→ What to do
1: Please decide whether each statement agrees with the post on monitoring home network devices, answering yes or no and quoting the words that settle it: (a) The author had already used Grafana before this project. (b) OpenWRT devices can gather metrics with either collectd or the Prometheus node exporter. (c) The TrueNAS plugin for Grafana and Influxdb comes from the community.
2: In the post on monitoring home network devices, which software stack did the author pick?

→ Selected text
□ □ □ □
Monitoring local network devices

Due to current events it was hard to concentrate on work lately. So I decided to learn something new but still work related.

In OpenStack Kolla project we provide images with Collectd, Grafana, Influxdb, Prometheus, Telegraf to give people options for monitoring their deployments. I never used any of them. Until now.

Local setup

At home I have some devices I could monitor for random data:

TrueNAS based NAS
OpenWRT based router
OpenWRT based access point
HoneyComb arm devbox
other Linux based computers
Home Assistant

All machines can ping each other so sending data is not a problem.

Software

For software stack I decided to go for PIG — Prometheus, Influxdb, Grafana.

I used instruction from blog posts written by Chris Smart:

Read both — they have more details than I used to mention. Also more graphics.

OpenWRT

Turned out that OpenWRT devices can either use “collectd” or Prometheus node exporter to gather metrics. I had first one installed already (to have some graphs in webUI). If you do not then all you need is this set of commands:

opkg update
opkg install luci-app-statistics collectd collectd-mod-cpu \
             collectd-mod-interface collectd-mod-iwinfo \
             collectd-mod-load collectd-mod-memory \
             collectd-mod-network collectd-mod-uptime

/etc/init.d/luci_statistics enable
/etc/init.d/collectd enable

TrueNAS

TrueNAS already has reporting in webUI. Can also send data to remote Graphite server. So again I had everything in place for gathering metrics.

Next step was sorting out data collector and visualisation. There is community provided “Grafana & Influxdb” plugin. Installed it, gave jail a name, set to request own IP and got “grafana.lan” running in a minute.

Configuration

At this moment everything is installed for both gathering and visualisation of data. Time for some configuration.
□ □ □ □
→ Source data

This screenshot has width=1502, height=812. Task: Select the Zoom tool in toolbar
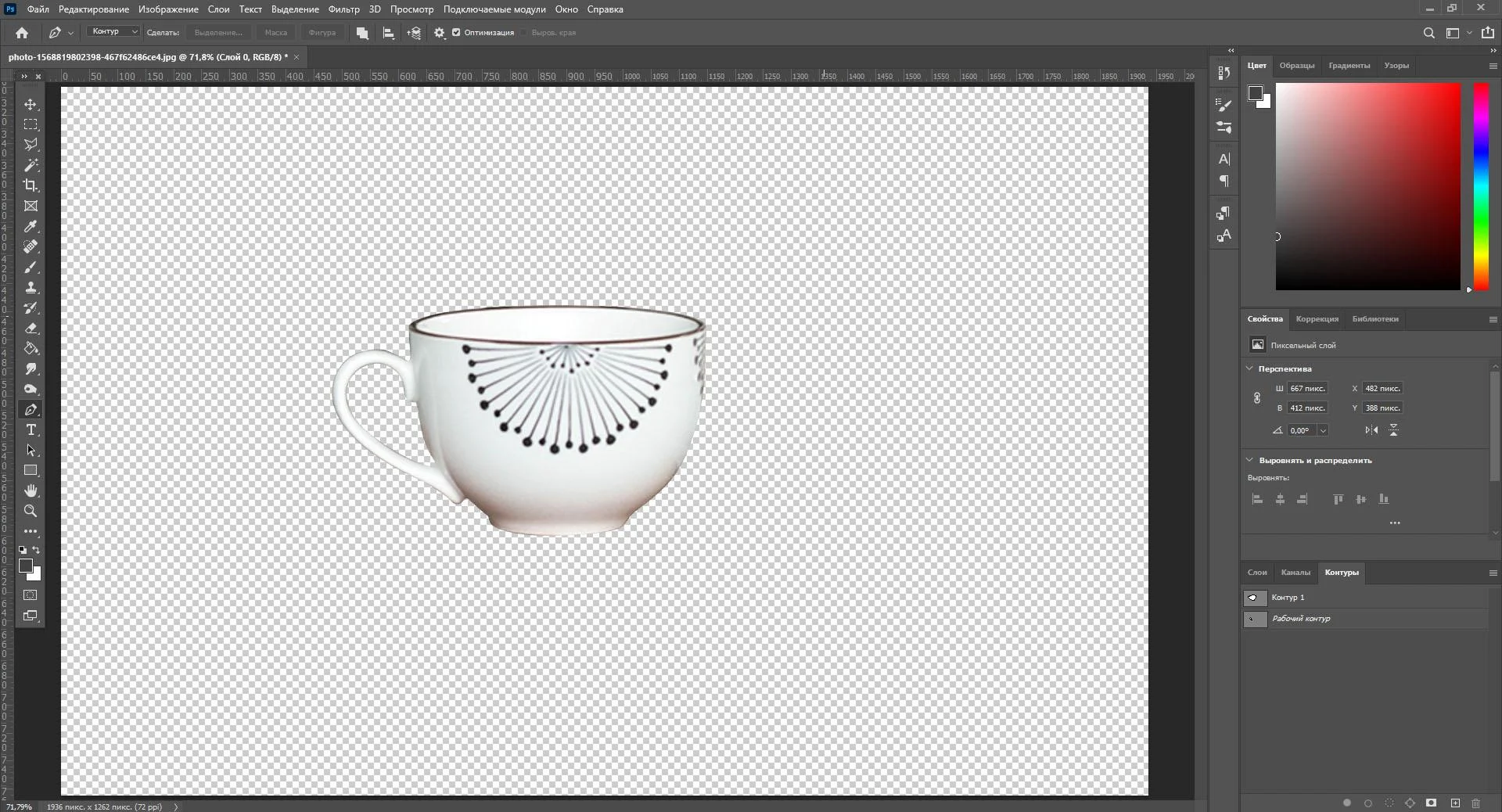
□ □ □ □
→ Results of the exercise
1:
(a) No: "I never used any of them. Until now."
(b) Yes: "OpenWRT devices can either use “collectd” or Prometheus node exporter to gather metrics."
(c) Yes: "There is community provided “Grafana & Influxdb” plugin."

2: PIG: Prometheus, Influxdb and Grafana.